Here is a list of what we cache:

the numbers of chapters in each book M: BOOKS.get
heatmaps (charts) M: CHART.get and M: CHART.getBlocks
chapter records M: MATERIAL.getPassage
verse content (the content of verses that occur on a page) M: MATERIAL.get
single verse content in specific (re)presentation M: VERSE.get and M: VERSE.getJson
verse boundaries for a given set of slots, so that the pagination of result pages can be computed M: MATERIAL.getPagination
notes occurrences M: NOTE.read
clause atoms per verse M: NOTE.getClauseAtoms M: NOTE.getClauseAtomFirstSlot
chapters per query and queries per chapter M: QUERYCHAPTER.makeQCindex and M: QUERYCHAPTER.updateQCindex
side material of pages M: SIDE.get
definitions of view settings M: VIEWDEFS
word pages M: WORD.page

We do not cache rendered views, because the views implement tweaks that are dependent on the browser.

Note that what the user sees, is the effect of the javascript on the html produced by rendered view. So the cached data only has to be indexed by those request vars that select content: mr, qw, book, chapter, item id (iid) and (result) page.

I think this strikes a nice balance: * these chunks of html are equal for all users that visit such a page, regardless of their view settings * these chunks of html are relatively small, only the material of one page.

It is tempting to cache the SQL queries, but they fetch large amounts of data, of which only a tiny portion shows up. So it uses a lot of space. If a user examines a query with 1000 pages of results, it is unlikely that (s)he will visit all of them, so it is not worthwhile to keep the results of the one big query in cache all the time. On the other hand, many users look at the first page of query results, and by caching individual pages, the number of times that the big query is exececuted is reduced significantly.

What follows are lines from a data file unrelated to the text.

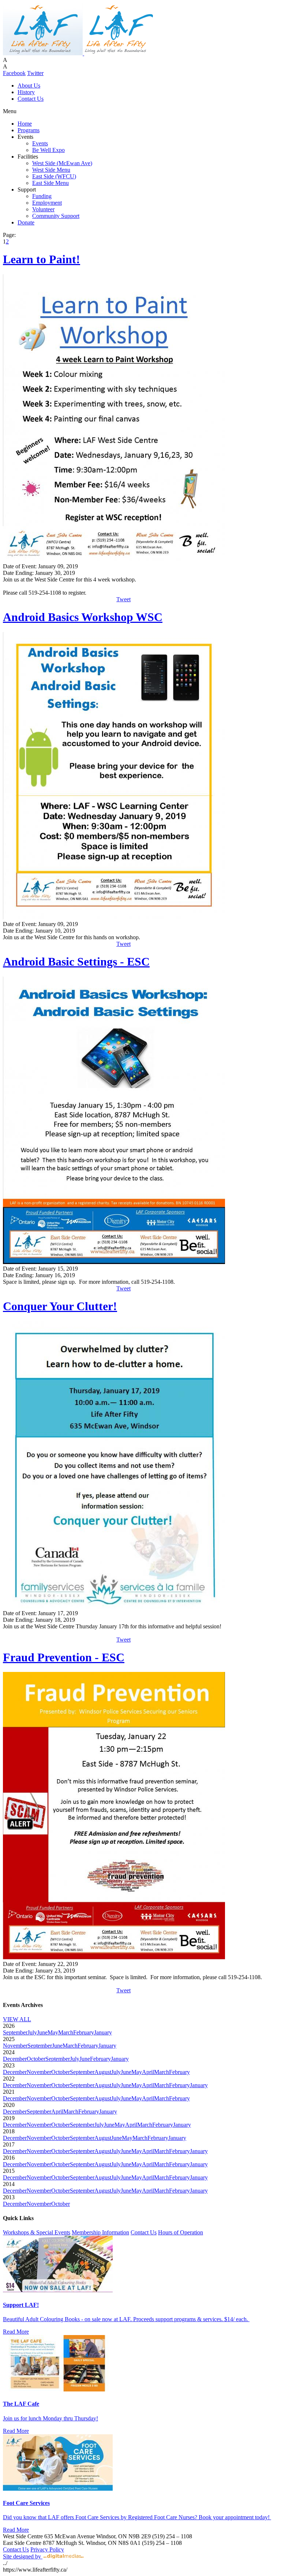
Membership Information (100, 2232)
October (36, 2059)
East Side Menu (50, 183)
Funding (42, 196)
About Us (29, 85)
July (32, 2032)
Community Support (55, 216)
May (53, 2032)
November (15, 2045)
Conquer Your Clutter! (60, 1306)
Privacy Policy (47, 2549)
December (15, 2059)
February (83, 2032)
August (102, 2072)
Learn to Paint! (41, 259)
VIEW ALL (17, 2019)
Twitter (35, 73)
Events (40, 143)
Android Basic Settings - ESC (76, 961)
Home (25, 123)
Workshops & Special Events (36, 2232)
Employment (47, 203)
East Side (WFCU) (54, 176)
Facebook (14, 73)
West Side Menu (51, 170)
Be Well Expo (48, 150)
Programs (29, 130)
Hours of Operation (180, 2232)
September (15, 2032)
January (103, 2032)
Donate (26, 222)
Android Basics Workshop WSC (82, 617)
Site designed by (22, 2556)
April (148, 2072)
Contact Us (31, 99)
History (26, 92)
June (42, 2032)
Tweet (123, 599)
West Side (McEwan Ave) (62, 163)
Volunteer (43, 209)
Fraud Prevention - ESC (63, 1657)
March (65, 2032)
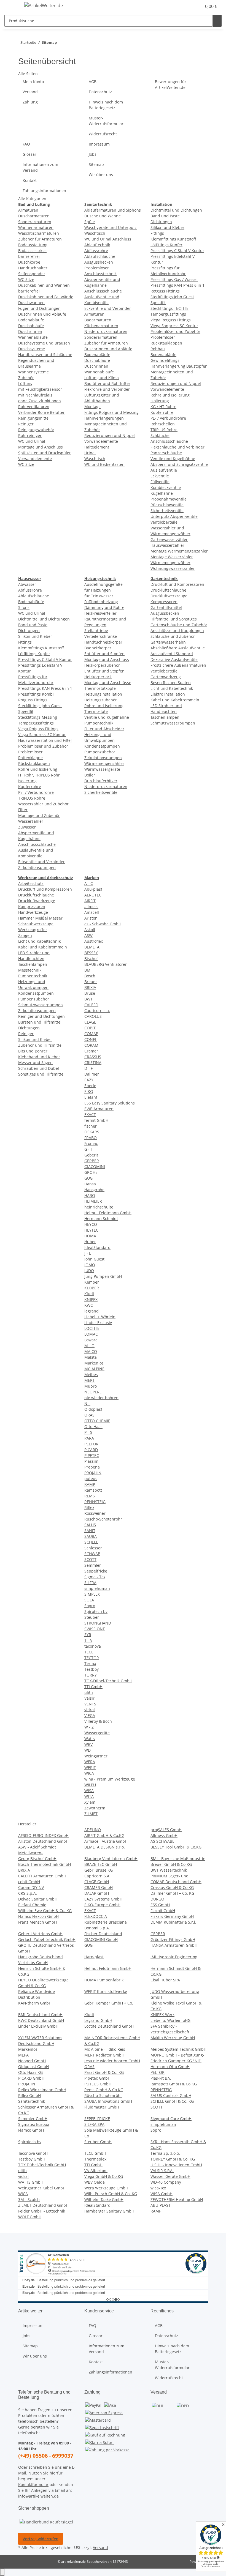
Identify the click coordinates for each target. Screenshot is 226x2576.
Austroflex (93, 941)
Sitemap (96, 164)
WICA (89, 1773)
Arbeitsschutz (31, 883)
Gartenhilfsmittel (166, 607)
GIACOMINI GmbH (101, 1939)
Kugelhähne (161, 493)
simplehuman (97, 1588)
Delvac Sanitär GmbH (37, 1899)
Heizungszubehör (100, 699)
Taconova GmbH (33, 2153)
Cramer (91, 1051)
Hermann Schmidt (101, 1218)
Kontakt (30, 180)
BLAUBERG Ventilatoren (106, 964)
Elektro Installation (167, 694)
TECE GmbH (95, 2153)
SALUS (90, 1524)
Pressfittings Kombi (36, 694)
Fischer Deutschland (103, 1933)
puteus (90, 1478)
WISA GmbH (161, 2193)
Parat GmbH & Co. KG (104, 2072)
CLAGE (90, 1022)
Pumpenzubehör (99, 751)
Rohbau (157, 348)
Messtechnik (29, 970)
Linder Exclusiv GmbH (38, 2026)
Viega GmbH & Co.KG (103, 2176)
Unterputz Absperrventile (174, 516)
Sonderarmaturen (34, 221)
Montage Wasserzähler (171, 556)
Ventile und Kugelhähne (172, 458)
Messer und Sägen (35, 1062)
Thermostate (96, 711)
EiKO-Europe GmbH (102, 1904)
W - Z (89, 1727)
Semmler (92, 1565)
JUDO (89, 1270)
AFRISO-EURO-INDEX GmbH (43, 1835)
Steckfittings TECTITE (169, 308)
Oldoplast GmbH (33, 2066)
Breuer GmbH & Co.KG (171, 1864)
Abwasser (27, 584)
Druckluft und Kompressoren (177, 584)
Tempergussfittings (168, 314)
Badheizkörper (97, 647)
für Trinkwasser (98, 595)
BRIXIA (90, 987)
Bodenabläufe (31, 319)
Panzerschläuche (166, 452)
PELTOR (91, 1443)
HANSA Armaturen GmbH (173, 1945)
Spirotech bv (95, 1611)
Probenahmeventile (168, 499)
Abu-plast (93, 889)
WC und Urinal (31, 441)
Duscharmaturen (34, 215)
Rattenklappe (30, 757)
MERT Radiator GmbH (104, 2055)
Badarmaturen (97, 319)
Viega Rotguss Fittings (170, 319)
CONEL (90, 1039)
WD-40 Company (165, 2182)
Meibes (91, 1374)
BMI (88, 970)
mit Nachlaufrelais (35, 395)
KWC (88, 1305)
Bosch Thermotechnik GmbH (44, 1864)
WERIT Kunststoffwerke (105, 1991)
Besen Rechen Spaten (170, 682)
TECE (88, 1652)
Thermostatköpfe (100, 688)
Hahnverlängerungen (104, 418)
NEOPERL (92, 1391)
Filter (23, 809)
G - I (88, 1149)
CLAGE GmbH (96, 1881)
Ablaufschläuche (99, 256)
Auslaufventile (163, 470)
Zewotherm (94, 1808)
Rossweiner (95, 1513)
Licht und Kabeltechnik (171, 688)
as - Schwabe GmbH (102, 923)
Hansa (90, 1183)
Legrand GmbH (98, 2020)
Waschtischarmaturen (38, 233)
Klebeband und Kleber (39, 1056)
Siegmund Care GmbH (171, 2118)
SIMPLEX (92, 1594)
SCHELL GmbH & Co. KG (172, 2101)
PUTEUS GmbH (97, 2083)
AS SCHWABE (162, 1841)
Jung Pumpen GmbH (103, 1276)
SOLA (89, 1600)
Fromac (91, 1143)
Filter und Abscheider (104, 728)
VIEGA (89, 1715)
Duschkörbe (29, 262)
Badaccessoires (32, 250)
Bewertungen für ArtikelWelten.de (170, 84)
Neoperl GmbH (32, 2060)
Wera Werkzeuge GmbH (106, 2188)
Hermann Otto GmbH (170, 2066)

There is one exception: looking up the queries that have results in a given chapter is quite expensive. We alleviate that by making an index of queries by chapter and store that in the cache.

Time consuming and priority

This is time consuming and it has to happen before the website is visited. If pages are served before this index is finished, sidebars maybe incomplete, and yet they will be cached, so they remain incomplete.

The update script of SHEBANQ will make a first visit right after the update to counter this.

Updating the index

When a query gets executed, it should be removed from the index and then added again. Therefore we need to know which chapters are affected. For that we also hold an index from queries to chapters in the cache.